▶ STATED PROBLEM: Locate every line in the listing below that contains the word "user" and copy each of those lines.
"""
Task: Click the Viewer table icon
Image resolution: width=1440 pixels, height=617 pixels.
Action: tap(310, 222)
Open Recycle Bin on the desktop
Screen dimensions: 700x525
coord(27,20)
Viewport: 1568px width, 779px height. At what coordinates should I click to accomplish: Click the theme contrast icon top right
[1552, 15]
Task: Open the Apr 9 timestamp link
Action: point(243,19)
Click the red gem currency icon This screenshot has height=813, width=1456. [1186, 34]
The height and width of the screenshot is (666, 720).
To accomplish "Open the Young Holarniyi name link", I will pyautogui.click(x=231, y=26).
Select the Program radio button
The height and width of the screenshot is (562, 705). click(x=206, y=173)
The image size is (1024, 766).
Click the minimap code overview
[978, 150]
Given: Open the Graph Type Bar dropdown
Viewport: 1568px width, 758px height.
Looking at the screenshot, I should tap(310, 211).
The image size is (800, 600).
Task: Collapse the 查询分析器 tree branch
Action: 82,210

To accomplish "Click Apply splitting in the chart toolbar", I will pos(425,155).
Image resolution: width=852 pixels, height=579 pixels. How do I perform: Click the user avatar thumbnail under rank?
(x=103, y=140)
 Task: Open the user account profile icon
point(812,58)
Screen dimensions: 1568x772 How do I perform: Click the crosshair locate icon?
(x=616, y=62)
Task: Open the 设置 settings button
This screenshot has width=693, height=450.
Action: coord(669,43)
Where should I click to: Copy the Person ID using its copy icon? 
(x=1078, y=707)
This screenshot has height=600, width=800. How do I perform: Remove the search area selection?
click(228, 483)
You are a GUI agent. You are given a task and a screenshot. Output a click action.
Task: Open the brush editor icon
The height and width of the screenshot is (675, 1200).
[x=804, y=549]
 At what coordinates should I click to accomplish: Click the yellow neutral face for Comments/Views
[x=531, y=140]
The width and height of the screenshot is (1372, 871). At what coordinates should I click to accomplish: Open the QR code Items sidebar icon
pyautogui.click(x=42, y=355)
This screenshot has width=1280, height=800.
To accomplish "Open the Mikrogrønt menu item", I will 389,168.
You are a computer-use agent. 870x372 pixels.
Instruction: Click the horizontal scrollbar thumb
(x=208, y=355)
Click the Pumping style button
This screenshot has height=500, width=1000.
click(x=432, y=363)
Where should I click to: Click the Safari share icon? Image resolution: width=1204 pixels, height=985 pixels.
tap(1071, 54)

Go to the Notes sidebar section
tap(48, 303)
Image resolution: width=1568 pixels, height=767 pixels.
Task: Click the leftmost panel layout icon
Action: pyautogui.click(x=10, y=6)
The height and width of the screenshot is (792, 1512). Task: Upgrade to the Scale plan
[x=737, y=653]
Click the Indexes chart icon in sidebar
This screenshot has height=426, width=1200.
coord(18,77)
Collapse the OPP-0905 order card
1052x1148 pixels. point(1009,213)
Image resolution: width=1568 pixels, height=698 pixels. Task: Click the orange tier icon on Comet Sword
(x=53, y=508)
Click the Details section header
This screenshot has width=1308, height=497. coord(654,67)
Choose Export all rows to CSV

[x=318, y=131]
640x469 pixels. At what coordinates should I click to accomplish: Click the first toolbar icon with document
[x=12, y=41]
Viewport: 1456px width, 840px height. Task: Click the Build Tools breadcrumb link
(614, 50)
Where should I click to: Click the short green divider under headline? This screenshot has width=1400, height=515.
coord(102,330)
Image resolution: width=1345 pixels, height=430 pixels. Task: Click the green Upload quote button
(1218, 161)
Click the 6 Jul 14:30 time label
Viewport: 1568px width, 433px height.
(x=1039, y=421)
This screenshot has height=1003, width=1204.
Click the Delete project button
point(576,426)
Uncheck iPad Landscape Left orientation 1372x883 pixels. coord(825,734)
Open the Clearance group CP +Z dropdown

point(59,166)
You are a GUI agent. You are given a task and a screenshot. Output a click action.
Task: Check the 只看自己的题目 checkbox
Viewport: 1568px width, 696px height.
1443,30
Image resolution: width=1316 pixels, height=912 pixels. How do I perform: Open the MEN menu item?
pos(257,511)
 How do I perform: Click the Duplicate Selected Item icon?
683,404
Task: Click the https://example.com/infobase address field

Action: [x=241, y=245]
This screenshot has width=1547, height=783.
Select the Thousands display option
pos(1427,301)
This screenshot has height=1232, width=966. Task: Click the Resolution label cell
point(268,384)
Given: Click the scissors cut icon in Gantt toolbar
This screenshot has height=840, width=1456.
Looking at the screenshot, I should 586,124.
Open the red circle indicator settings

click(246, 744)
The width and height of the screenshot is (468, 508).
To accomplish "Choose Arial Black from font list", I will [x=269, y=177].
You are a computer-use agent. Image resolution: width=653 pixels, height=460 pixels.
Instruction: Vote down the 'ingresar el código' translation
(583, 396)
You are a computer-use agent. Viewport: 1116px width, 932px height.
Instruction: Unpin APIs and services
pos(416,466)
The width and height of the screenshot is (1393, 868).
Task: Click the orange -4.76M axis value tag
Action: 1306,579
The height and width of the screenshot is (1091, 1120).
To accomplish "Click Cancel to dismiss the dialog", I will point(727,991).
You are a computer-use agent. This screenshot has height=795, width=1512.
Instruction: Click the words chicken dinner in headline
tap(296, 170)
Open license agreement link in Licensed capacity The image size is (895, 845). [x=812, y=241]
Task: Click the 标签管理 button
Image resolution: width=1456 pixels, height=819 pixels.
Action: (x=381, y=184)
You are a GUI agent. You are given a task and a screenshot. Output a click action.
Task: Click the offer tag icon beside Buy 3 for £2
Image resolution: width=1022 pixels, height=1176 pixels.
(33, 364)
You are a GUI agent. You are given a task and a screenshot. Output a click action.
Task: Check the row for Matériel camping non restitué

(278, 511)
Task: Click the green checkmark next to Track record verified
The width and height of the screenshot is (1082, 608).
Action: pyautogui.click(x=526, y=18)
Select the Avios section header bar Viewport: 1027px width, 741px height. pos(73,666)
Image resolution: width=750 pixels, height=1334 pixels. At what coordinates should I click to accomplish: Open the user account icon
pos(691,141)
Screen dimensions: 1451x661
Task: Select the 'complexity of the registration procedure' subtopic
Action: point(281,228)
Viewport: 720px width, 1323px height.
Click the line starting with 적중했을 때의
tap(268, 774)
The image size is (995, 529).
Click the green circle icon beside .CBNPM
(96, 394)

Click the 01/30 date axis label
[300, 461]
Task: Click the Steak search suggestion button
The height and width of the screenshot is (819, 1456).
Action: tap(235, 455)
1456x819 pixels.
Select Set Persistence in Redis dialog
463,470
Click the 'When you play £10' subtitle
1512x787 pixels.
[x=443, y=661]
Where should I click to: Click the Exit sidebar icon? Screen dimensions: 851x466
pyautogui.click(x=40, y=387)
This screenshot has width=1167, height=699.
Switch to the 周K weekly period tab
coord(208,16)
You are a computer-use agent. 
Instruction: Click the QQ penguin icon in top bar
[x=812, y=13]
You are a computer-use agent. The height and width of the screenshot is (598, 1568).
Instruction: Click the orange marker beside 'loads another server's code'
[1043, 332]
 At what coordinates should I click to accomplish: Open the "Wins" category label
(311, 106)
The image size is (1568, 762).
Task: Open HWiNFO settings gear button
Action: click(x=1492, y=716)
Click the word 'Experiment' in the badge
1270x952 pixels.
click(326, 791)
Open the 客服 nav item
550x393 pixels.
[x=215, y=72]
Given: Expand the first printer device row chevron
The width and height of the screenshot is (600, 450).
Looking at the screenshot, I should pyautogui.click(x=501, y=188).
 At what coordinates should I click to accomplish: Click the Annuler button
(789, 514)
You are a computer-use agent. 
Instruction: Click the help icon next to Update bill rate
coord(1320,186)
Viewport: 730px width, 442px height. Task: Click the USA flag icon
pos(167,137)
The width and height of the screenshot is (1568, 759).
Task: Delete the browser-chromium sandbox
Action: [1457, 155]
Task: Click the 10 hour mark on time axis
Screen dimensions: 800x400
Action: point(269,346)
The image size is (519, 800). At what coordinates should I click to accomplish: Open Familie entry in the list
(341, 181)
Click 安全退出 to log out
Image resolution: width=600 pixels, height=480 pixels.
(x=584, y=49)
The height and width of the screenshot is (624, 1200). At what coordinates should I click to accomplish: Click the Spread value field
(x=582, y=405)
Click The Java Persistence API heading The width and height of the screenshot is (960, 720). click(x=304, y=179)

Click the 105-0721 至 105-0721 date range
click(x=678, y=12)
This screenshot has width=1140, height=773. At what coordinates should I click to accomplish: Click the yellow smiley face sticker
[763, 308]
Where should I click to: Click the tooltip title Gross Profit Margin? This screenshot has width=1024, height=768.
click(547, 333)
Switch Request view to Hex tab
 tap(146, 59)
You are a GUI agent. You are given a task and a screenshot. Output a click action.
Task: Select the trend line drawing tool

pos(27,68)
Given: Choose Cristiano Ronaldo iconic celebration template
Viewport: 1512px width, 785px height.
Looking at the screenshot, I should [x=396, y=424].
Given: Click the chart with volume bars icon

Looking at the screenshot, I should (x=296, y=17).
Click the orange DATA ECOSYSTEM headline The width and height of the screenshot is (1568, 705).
"""
▶ WRITTEN REPLY:
Image resolution: width=852 pixels, height=579 pixels. How do I perform: Click the user avatar thumbnail under rank?
 Task: Open the user account profile icon
Image resolution: width=750 pixels, height=1334 pixels. At what coordinates should I click to accomplish: Open the user account icon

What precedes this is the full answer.